The reply should hold nothing except the lines from the one with "Click the red position 20 badge" through the end of the entries, duplicated exactly and with no pictures.
─── Data shown
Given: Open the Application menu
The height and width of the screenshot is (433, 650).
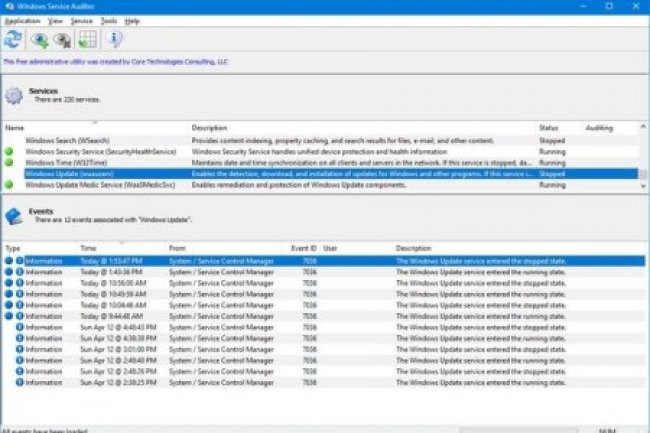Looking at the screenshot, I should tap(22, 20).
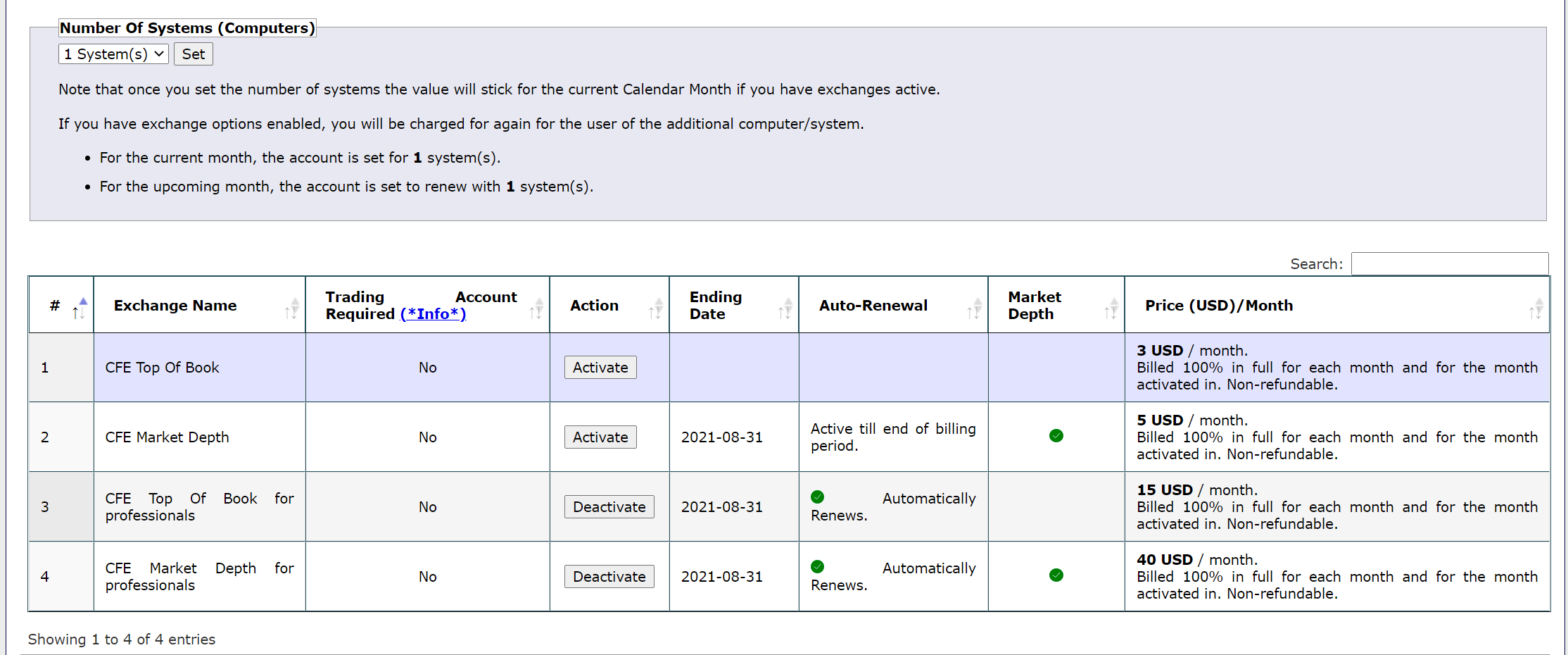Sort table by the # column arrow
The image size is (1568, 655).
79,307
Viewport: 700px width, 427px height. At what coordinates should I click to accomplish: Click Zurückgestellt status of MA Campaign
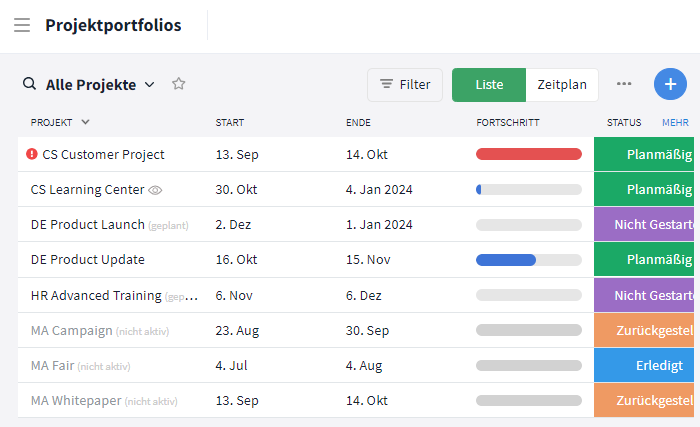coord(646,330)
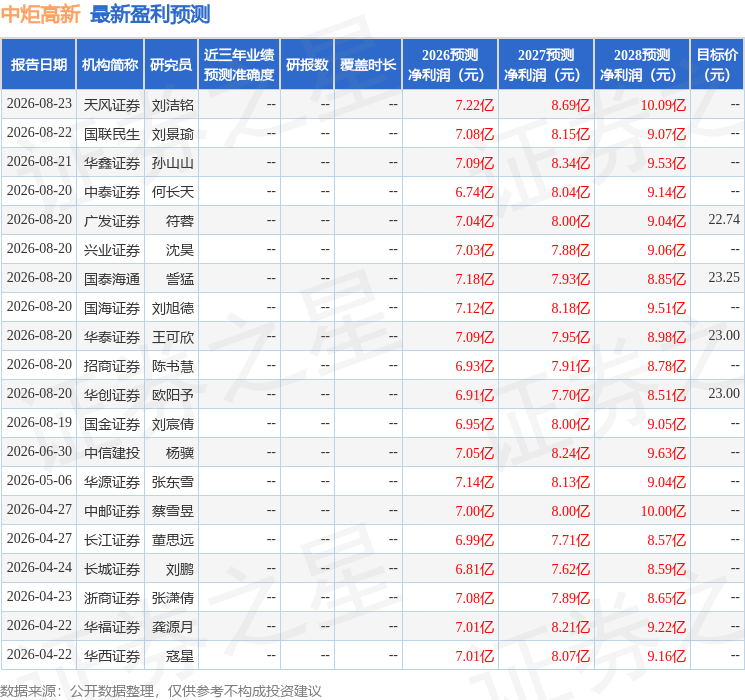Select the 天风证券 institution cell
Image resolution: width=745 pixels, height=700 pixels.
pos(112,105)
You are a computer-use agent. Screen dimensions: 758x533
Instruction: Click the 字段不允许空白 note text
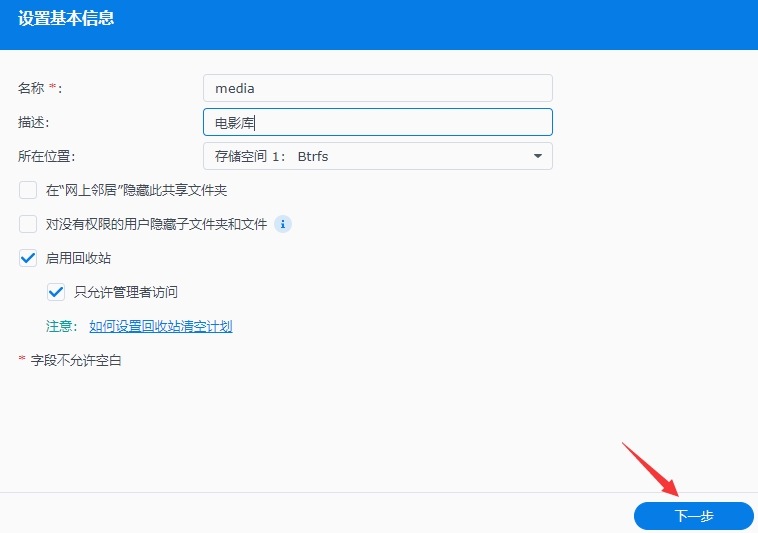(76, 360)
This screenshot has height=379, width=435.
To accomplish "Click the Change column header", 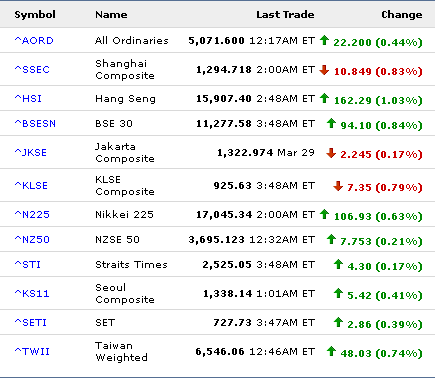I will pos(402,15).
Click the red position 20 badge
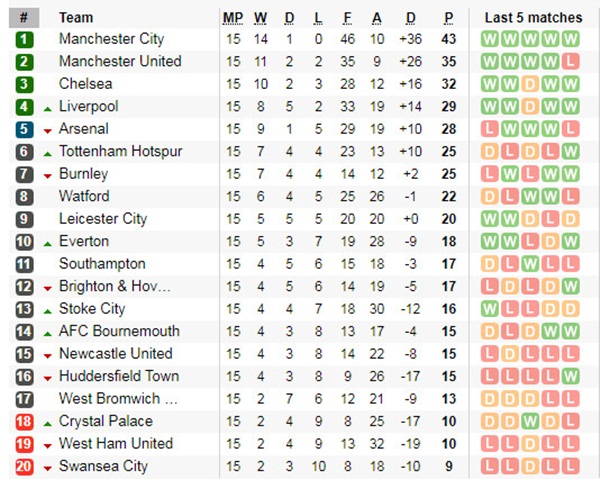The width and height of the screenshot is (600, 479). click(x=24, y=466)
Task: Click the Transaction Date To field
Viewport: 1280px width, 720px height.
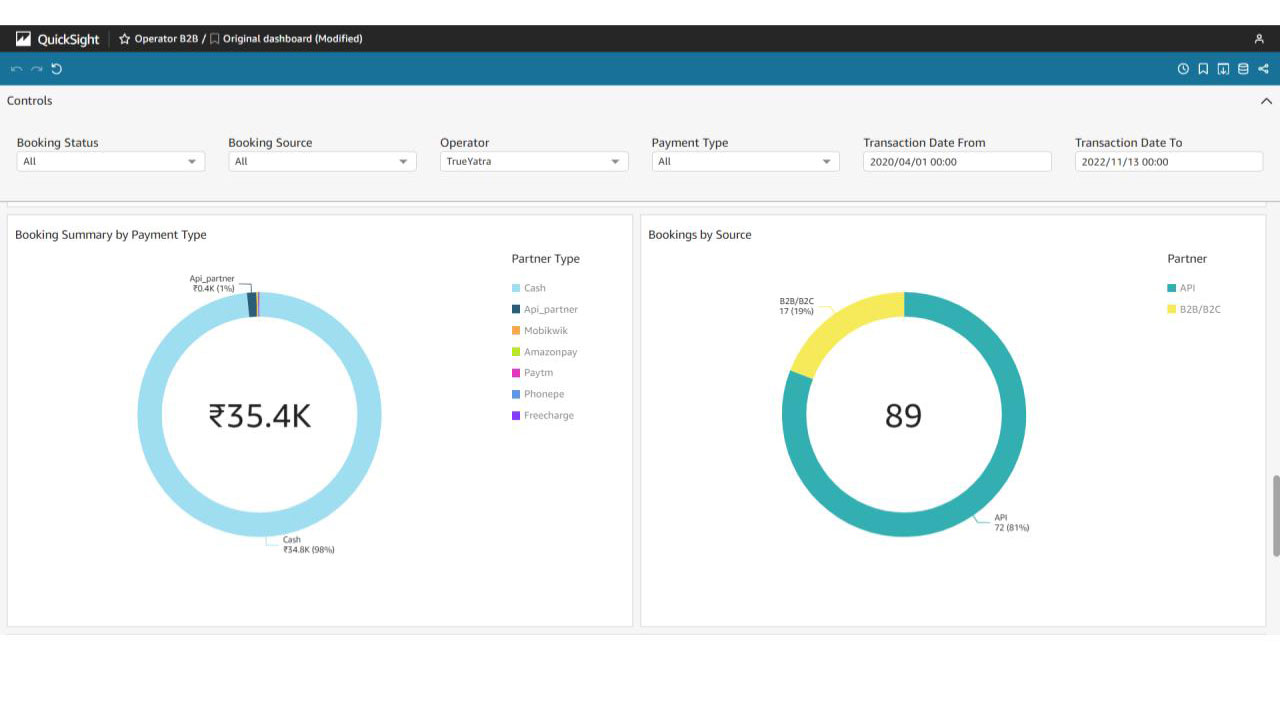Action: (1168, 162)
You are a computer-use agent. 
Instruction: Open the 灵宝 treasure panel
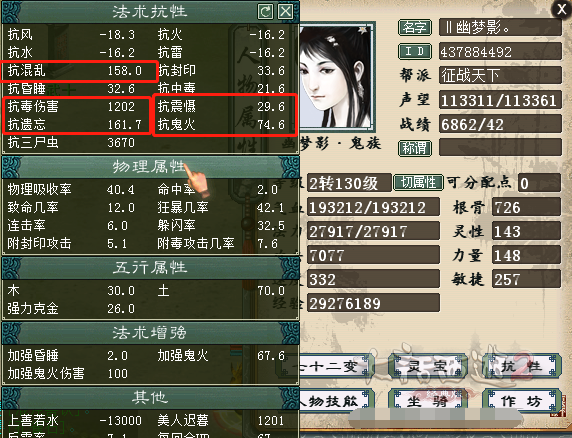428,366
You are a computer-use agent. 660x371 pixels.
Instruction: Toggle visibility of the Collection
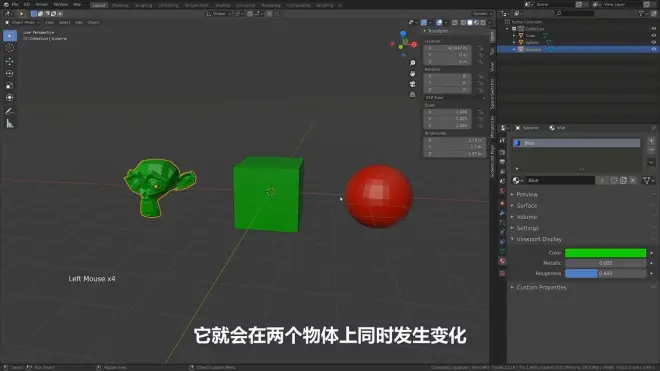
──────
▸ **Completed exercise**
Click the red position 20 badge
The width and height of the screenshot is (600, 479). click(x=24, y=466)
Task: Click the Transaction Date To field
Viewport: 1280px width, 720px height.
Action: (1168, 162)
You are a computer-use agent. 
Instruction: Open the 灵宝 treasure panel
428,366
You are a computer-use agent. 660x371 pixels.
Instruction: Toggle visibility of the Collection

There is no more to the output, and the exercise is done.